Simulcast and SVC solve the same problem — one encode, many downstream qualities — with opposite trade-offs. Simulcast runs N parallel encoders and emits N independent RTP streams; the Selective Forwarding Unit just forwards whichever stream matches a subscriber, never touching codec internals. SVC runs one encoder that emits one stream layered so the server can drop frames to downscale. The sections below build both, call out where Chrome, Firefox, and Safari diverge, and link to the server-side forwarding logic that consumes them.

One camera emits three RID-tagged RTP streams; the SFU forwards a different spatial layer to each subscriber based on its measured downlink, never re-encoding.

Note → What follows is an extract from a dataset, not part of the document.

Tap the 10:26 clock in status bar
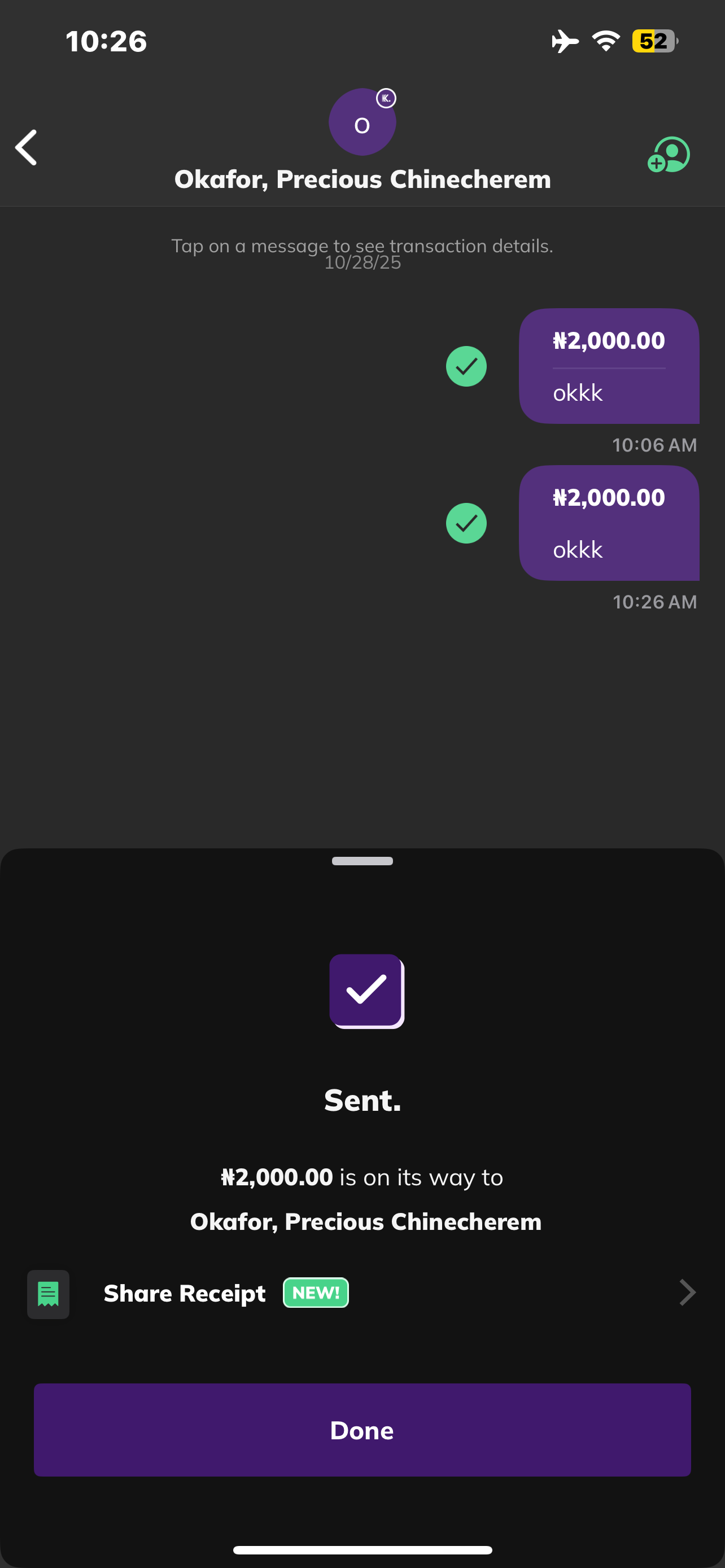 (x=107, y=41)
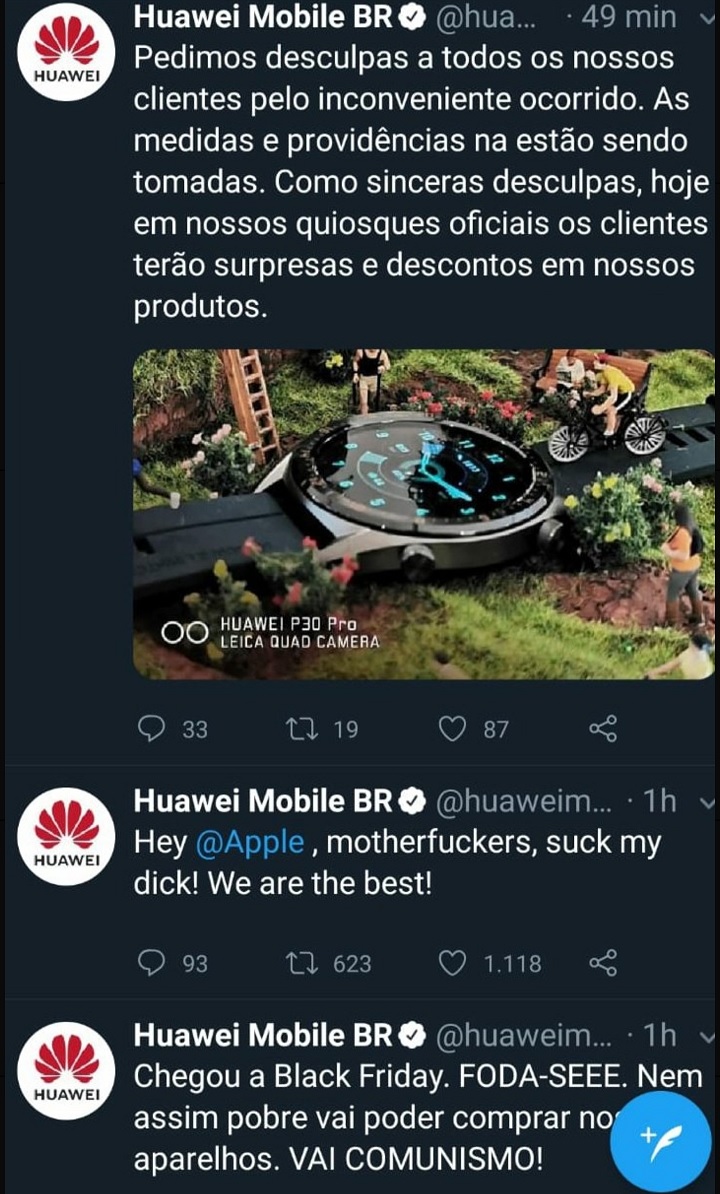Reply to the apology tweet with 33 comments

pos(151,729)
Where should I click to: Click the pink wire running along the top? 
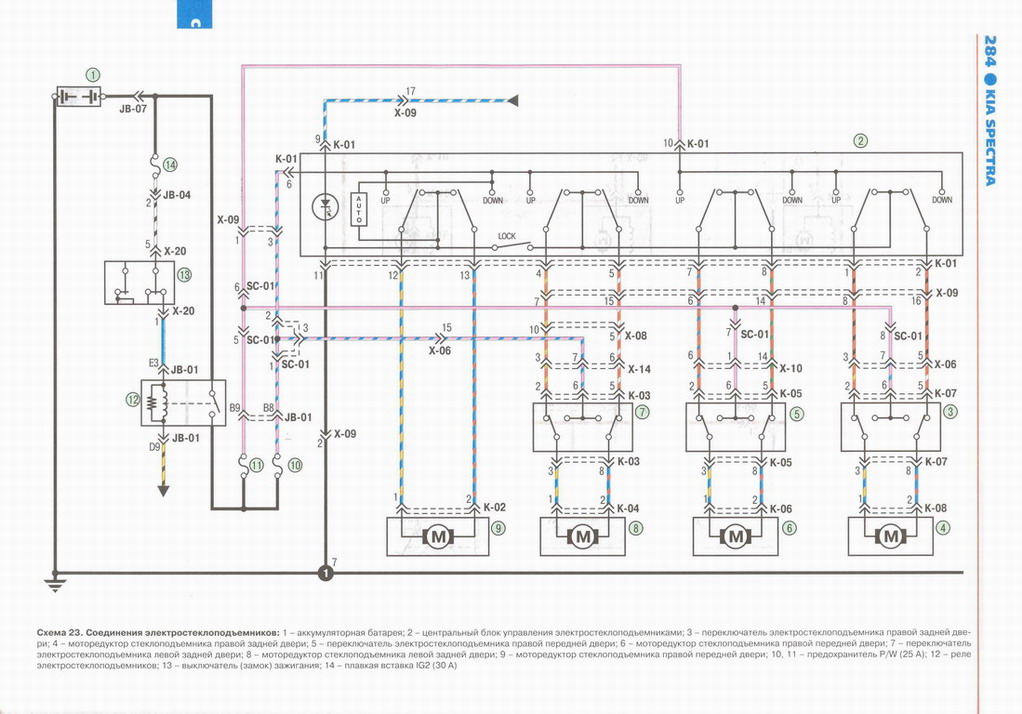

Step 1 — Declare RID-based simulcast encodings

Simulcast is configured entirely on the sender, before the first offer. You attach the track, read the parameters, replace the encodings array with one entry per quality tier, and write it back. Each entry carries a rid (the RTP stream identifier the SFU keys on), an active flag, a maxBitrate ceiling, and a scaleResolutionDownBy factor. The browser then emits a=simulcast and a=rid lines into the SDP automatically — you never hand-edit them.

The timing is strict: setParameters() must complete before createOffer(). You cannot add, remove, or rename a rid after negotiation; only the per-encoding active, maxBitrate, and scaleResolutionDownBy are mutable at runtime. Pin a codec that supports independent layers first — in Chrome that means VP8, VP9, or AV1, because Chromium maps H.264 onto SVC and caps it at two simulcast layers. The Chrome-specific recipe, including the exact chrome://webrtc-internals SSRC check, is in Simulcast with Three Quality Layers in Chrome.

The rid value is not cosmetic — it is the join key between this sender and the SFU. Whatever string you choose (high/mid/low, or f/h/q as some stacks use) appears verbatim in the a=rid SDP lines and in every outbound-rtp stats report, and the server’s forwarding table is built from exactly those identifiers. Keep them stable across your client and server code; a mismatch means the SFU has streams it cannot route. Note also the encoding order: list the highest-resolution layer first so the encoder treats it as the base and derives the scaled-down layers from it. Reversing the order makes some encoder builds scale up, producing blurry top layers.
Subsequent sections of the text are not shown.